Я ищу.
Пара заметок об отпуске
Потом постараюсь записать ещё.
читать дальше
Уроборос.
Мы сидим в ресторане на берегу моря. Звучит это лучше чем есть на самом деле: заведение представляет собой большое претенциозное кафе, украшенное ракушками и рыболовными принадлежностями. Столик повернут так, что через короткий проход мне открывается пейзаж моря. Закат уже начался, но штиль и полное отсутствие движения делают картину почти статичной. Женя к пейзажу сидит спиной. Впрочем даже если бы мы поменялись местами, вряд ли бы она стала особо долго его изучать – последние полчаса я вижу в основном её лоб, освещенный экраном телефона, который она сжимает в руках. В кафе есть wi-fi, и нету разговоров.
Вчера я потерял в море свои очки, и с непривычки чувствую себя почти слепым. Слепым не столько в отношении окружающего меня пространства – хотя в основном я скорее догадываюсь о том, что находится передо мной по сочетанию цвета пятна и его грубой формы – но в отношении почти всех форм взаимодействия. Несколько неудобно, когда не знаешь, гость перед тобой или официант, и не можешь прочитать меню пока почти не коснешься его кончиком носа.
Поэтому я сижу, изредка меняю позу, и наблюдаю за неподвижным пейзажем, пытаясь понять, почему у меня возникает ощущение будто мы находимся в помещении, и это просто разрисованный задник. Возможно дело в застывшем катере, который даже не качается на волнах. Жене приносят рыбу, и она начинает её есть, отрывая куски мяса от костей и кожи, вызывая у меня неожиданный приступ тошноты. Я рад, что сижу без очков. Какие-то вещи, кажется, должны вызывать отвращение на безусловном уровне. Не обвинение, размышление. Я вновь поднимаю глаза к пейзажу, который успел немного потемнеть, затем изучаю смутный серый сверток в сетях на потолке над нами - без очков я даже не могу понять, ракушка это или осиный улей.
Когда я вновь опускаю глаза к тарелке Жени, рыба распотрошена так, что голова и хвост почти соприкасаются, а разбросанные по тарелке куски мяса и кожи напоминают Уробороса. Я продолжаю задумчиво изучать статичные сумерки, в которые перешел статичный же закат, телефон продолжает освещать лицо Жени, придавая ему нездоровую бледность. Наконец она поднимает глаза и спрашивает, что не так с моим лицом.

- - - -

Что нужно сделать:
1. Что автор заметки об отпуске потерял вчера в море?
2. Определите, согласуются ли с заметкой об отпуске утверждения (a), (b) и (c). На каждое ответьте «да» или «нет» и подтвердите ответ точной цитатой из заметки.
(a) Женя сидит лицом к морю.
(b) В кафе есть wi-fi.
(c) Катер качается на волнах.
3. Перечислите все части рыбы, которые названы в заметке об отпуске.

- - - -

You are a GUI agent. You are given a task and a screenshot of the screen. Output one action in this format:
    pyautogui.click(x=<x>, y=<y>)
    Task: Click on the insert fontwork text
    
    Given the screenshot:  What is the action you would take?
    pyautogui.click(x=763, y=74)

- - - -

Ответы к заданию:
1. Свои очки.

2.
(a) Нет: «Женя к пейзажу сидит спиной».
(b) Да: «В кафе есть wi-fi, и нету разговоров».
(c) Нет: «Возможно дело в застывшем катере, который даже не качается на волнах».

3. Мясо, кости, кожа, голова, хвост.